Par Michel LAGACÉ.
Depuis l’été 2023 jusqu’au début 2025, le Parti conservateur sous la direction de Pierre Poilievre détenait une avance écrasante dans les sondages nationaux.
C’est alors que les évènements se sont précipités : la démission du Premier ministre Justin Trudeau, l’abolition de la taxe carbone par son successeur Mark Carney et la poussée nationaliste suscitée par Donald Trump. En seulement trois mois, les libéraux ont gagné 30 points dans les sondages.
Pour les autres partis politiques, la poussée libérale a provoqué des crises existentielles. L’appui du NPD s’est effondré et, si cette tendance se maintient le jour de l’élection, le parti pourrait perdre son statut officiel à la Chambre des communes. Et le Bloc québécois pourrait perdre des sièges au profit des libéraux. C’est ce qui laisse entrevoir la victoire d’un gouvernement libéral majoritaire le 28 avril.
Pour les conservateurs de Pierre Poilievre, une autre défaite après 10 ans dans l’opposition signifierait encore quelques années sans pouvoir former le gouvernement et pourrait déclencher une division profonde au sein du parti et remettre en cause le poste de son chef.
Si, après avoir parus voués à une défaite certaine pendant si longtemps, les libéraux réussissent à se maintenir au pouvoir le 28 avril pour un quatrième mandat successif, ils auront démontré encore une fois leur capacité de s’adapter à l’opinion changeante de l’électorat : ils auront changé de chefs, de politique et de direction.
Il faut dire que Mark Carney a grandement profité de son statut intérimaire de premier ministre en plus de chef de parti : il a convoqué les premiers ministres provinciaux et territoriaux et attiré l’attention du public pour annoncer les réponses officielles du gouvernement du Canada aux salves tarifaires de Donald Trump.
Ce faisant, il semble avoir rassuré les Canadiens inquiets du chaos économique que le Président américain continue de semer. Pendant que les sondages nationaux annonçaient des changements importants dans l’opinion publique, Pierre Poilievre a semblé incapable de s’adapter à la nouvelle réalité, refusant de laisser tomber les tactiques à la Trump qu’il utilise depuis quelques années.
Pourtant, depuis que Donald Trump a commencé à attaquer l’économie et la souveraineté du Canada, tout ce qui ressemble aux tactiques du Président américain est devenu un moyen certain de saboter sa campagne.
Le chef conservateur a semblé incapable de changer de cap. Exemple : Pierre Poilievre a continué de promouvoir des politiques populistes semblables à celles des États-Unis. Entre autres, son soi-disant programme de lutte contre la criminalité comprend des éléments dont certains violeraient – s’ils étaient mis en œuvre – les décisions de la Cour suprême du Canada sur la mise en liberté sous caution et les peines minimales obligatoires.
Autre exemple : Il a continué à emprunter le slogan « America First » du Président américain pour répéter ad nauseam « Canada First », un slogan insignifiant qui ne faisait que rappeler les tactiques du Président américain.
Autre exemple encore : Comme Donald Trump, il a continué d’attaquer les médias et de limiter les questions des journalistes. Et il a continué de diaboliser les programmes comme les sites de consommation supervisée pour les personnes souffrant de toxicomanie, les qualifiant de « repaires de drogues » et de programmes de drogue « radicaux ».

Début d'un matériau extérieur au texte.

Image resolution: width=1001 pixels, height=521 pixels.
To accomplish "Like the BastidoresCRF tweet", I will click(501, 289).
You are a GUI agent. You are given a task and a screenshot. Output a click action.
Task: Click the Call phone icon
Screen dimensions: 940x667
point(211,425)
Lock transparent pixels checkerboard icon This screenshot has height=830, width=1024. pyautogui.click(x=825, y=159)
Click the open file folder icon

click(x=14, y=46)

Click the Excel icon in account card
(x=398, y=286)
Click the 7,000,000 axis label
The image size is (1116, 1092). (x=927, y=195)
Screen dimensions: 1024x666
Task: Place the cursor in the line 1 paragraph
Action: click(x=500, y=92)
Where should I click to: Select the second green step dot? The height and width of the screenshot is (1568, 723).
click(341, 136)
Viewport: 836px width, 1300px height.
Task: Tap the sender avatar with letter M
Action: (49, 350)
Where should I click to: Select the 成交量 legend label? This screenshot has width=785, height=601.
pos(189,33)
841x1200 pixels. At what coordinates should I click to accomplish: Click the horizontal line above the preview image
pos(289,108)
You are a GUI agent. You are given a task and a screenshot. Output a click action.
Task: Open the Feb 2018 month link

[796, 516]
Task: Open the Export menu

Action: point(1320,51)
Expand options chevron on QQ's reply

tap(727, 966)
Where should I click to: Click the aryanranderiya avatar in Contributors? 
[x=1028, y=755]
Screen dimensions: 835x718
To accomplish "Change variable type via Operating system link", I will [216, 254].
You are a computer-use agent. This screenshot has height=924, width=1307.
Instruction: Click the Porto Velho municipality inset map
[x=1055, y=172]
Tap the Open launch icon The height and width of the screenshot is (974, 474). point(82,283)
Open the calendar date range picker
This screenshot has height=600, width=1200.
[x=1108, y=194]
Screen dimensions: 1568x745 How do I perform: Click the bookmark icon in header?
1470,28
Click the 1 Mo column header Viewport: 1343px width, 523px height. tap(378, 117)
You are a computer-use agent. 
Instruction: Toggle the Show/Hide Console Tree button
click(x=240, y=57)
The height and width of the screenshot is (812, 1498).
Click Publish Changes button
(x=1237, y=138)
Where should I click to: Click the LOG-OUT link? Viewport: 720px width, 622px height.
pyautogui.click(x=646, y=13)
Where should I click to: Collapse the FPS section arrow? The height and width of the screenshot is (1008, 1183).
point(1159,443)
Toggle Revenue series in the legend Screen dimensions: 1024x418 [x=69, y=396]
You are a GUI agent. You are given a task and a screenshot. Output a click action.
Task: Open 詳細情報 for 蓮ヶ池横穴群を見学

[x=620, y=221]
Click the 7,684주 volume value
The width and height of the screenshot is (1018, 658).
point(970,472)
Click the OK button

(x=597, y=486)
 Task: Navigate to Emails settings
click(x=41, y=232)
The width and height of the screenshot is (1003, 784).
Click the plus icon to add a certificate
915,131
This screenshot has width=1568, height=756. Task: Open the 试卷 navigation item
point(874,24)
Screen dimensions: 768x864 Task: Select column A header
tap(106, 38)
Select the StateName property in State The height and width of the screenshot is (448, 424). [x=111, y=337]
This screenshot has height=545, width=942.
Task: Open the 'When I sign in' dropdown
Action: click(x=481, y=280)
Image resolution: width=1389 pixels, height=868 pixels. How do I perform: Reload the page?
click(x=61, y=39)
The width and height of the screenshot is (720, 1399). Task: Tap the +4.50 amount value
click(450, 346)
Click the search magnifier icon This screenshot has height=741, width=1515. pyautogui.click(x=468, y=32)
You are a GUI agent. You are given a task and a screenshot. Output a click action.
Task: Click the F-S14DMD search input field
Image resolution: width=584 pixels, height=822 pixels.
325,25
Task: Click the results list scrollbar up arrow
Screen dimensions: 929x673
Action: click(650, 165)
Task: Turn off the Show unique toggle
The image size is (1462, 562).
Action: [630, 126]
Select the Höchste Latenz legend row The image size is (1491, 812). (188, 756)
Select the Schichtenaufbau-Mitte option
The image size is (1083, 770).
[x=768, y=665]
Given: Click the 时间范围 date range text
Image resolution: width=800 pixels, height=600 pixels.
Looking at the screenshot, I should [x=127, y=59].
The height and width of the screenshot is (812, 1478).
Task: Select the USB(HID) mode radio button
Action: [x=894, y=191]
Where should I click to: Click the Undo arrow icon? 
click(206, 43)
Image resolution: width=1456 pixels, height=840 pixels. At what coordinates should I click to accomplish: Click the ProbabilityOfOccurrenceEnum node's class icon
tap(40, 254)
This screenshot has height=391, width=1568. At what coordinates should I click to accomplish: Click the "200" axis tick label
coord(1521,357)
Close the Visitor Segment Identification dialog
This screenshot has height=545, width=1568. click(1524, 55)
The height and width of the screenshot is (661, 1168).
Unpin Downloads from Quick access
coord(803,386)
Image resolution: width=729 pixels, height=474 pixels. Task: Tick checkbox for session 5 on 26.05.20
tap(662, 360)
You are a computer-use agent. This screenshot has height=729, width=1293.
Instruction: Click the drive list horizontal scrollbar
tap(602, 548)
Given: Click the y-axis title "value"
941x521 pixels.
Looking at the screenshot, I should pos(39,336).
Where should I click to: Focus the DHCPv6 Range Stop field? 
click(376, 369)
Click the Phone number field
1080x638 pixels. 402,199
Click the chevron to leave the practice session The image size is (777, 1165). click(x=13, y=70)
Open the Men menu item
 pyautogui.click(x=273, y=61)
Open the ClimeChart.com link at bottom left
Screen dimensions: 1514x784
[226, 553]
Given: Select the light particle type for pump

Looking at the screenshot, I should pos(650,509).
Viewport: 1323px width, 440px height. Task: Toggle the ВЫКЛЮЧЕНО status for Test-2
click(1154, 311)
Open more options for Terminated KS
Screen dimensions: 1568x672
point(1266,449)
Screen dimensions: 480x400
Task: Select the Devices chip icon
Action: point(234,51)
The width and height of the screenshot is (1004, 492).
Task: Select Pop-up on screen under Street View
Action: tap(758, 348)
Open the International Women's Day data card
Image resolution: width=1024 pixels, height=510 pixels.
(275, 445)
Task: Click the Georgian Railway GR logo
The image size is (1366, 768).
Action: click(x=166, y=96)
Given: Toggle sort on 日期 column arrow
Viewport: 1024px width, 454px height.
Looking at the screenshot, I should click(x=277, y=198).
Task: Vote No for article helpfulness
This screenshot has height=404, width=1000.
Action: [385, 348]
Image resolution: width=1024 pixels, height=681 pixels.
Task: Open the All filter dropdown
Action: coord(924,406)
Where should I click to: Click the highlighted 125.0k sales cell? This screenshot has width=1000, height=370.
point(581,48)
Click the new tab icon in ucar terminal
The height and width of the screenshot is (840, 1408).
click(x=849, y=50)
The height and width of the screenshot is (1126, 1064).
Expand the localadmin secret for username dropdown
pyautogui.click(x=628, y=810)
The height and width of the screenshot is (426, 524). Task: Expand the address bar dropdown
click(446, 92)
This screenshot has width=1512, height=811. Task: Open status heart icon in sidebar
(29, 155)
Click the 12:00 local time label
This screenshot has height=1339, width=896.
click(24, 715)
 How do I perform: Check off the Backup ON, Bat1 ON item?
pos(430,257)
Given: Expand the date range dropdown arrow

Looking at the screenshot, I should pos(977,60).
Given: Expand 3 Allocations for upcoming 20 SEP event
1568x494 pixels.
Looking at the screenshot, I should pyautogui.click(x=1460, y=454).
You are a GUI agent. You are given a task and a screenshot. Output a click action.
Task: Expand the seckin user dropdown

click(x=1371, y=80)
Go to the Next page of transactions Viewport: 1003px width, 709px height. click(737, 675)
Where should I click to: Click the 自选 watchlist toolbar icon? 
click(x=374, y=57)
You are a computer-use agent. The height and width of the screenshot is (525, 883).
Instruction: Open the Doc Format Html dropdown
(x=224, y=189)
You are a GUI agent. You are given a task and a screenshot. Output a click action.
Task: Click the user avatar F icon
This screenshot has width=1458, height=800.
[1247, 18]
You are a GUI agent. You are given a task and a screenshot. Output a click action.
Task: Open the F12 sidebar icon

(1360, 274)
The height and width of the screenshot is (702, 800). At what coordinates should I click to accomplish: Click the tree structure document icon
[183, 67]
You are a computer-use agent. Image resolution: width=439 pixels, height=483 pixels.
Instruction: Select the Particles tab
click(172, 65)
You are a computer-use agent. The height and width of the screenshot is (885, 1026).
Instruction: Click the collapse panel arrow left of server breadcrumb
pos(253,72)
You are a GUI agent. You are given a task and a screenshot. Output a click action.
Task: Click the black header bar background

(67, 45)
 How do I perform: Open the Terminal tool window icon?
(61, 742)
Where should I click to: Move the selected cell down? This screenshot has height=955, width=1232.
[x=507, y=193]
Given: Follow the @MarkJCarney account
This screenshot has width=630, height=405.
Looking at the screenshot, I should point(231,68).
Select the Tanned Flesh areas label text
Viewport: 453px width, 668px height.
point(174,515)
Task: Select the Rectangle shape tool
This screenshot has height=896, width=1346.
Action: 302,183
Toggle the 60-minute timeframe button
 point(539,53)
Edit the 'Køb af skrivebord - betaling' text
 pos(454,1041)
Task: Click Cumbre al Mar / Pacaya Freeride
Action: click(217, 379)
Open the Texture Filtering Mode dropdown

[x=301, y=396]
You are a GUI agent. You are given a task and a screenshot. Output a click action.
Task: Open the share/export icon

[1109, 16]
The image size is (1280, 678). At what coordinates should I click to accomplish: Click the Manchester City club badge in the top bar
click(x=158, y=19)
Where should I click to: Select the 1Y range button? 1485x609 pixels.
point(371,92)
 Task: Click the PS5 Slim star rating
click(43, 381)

La raison pour laquelle Pierre Poilievre a continué sur cette apparente voie d’autodestruction est loin d’être claire. En temps de crise, alors que les Canadiens recherchaient la stabilité, il a continué de s’enfoncer dans la négativité.
Il y a fort à parier que les résultats du 28 avril fourniront la preuve que nous nous trouvons dans une phase politique exceptionnelle où les tactiques traditionnelles ne fonctionnent pas.
Car le Canada ne peut pas se détacher des réalités contemporaines qui dépassent de loin nos propres frontières.
Aux partis politiques de tirer de ces élections hors de l’ordinaire les leçons qui s’imposent.